--- Material provided ---

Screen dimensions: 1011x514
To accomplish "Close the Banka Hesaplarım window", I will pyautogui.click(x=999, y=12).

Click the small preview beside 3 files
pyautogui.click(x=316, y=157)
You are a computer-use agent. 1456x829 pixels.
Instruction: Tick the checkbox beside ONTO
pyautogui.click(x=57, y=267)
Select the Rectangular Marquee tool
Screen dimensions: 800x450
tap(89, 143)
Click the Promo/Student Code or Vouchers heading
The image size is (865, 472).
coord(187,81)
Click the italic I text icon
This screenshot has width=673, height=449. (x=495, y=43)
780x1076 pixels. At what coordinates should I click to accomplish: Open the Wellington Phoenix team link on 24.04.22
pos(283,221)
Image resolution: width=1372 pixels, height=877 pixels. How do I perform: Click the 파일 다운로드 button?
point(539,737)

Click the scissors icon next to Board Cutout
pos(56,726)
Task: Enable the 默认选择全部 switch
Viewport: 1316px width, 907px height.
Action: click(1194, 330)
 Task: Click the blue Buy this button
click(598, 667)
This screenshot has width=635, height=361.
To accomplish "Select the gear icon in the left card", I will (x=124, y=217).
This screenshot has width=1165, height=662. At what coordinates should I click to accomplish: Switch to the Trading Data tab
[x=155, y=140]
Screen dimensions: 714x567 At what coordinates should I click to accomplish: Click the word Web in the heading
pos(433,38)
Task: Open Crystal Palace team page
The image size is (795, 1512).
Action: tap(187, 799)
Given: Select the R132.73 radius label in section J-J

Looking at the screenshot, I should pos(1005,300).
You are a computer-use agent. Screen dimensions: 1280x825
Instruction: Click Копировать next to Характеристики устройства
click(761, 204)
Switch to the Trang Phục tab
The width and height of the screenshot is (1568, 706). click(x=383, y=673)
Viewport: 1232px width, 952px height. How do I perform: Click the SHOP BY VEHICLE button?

---

Directive:
Please rewrite the stretch of the listing from the line containing "Task: Click the blue Buy this button" through the line containing "[x=155, y=140]", both included, and give only those lines. Keep the requests as they are, multiply every coordinate in the answers by 2.6, and round each result to a whole number, with halves going up.

Expected answer:
 Task: Click the blue Buy this button
click(1555, 1734)
This screenshot has width=635, height=361.
To accomplish "Select the gear icon in the left card", I will (x=322, y=564).
This screenshot has width=1165, height=662. At what coordinates should I click to accomplish: Switch to the Trading Data tab
[x=403, y=364]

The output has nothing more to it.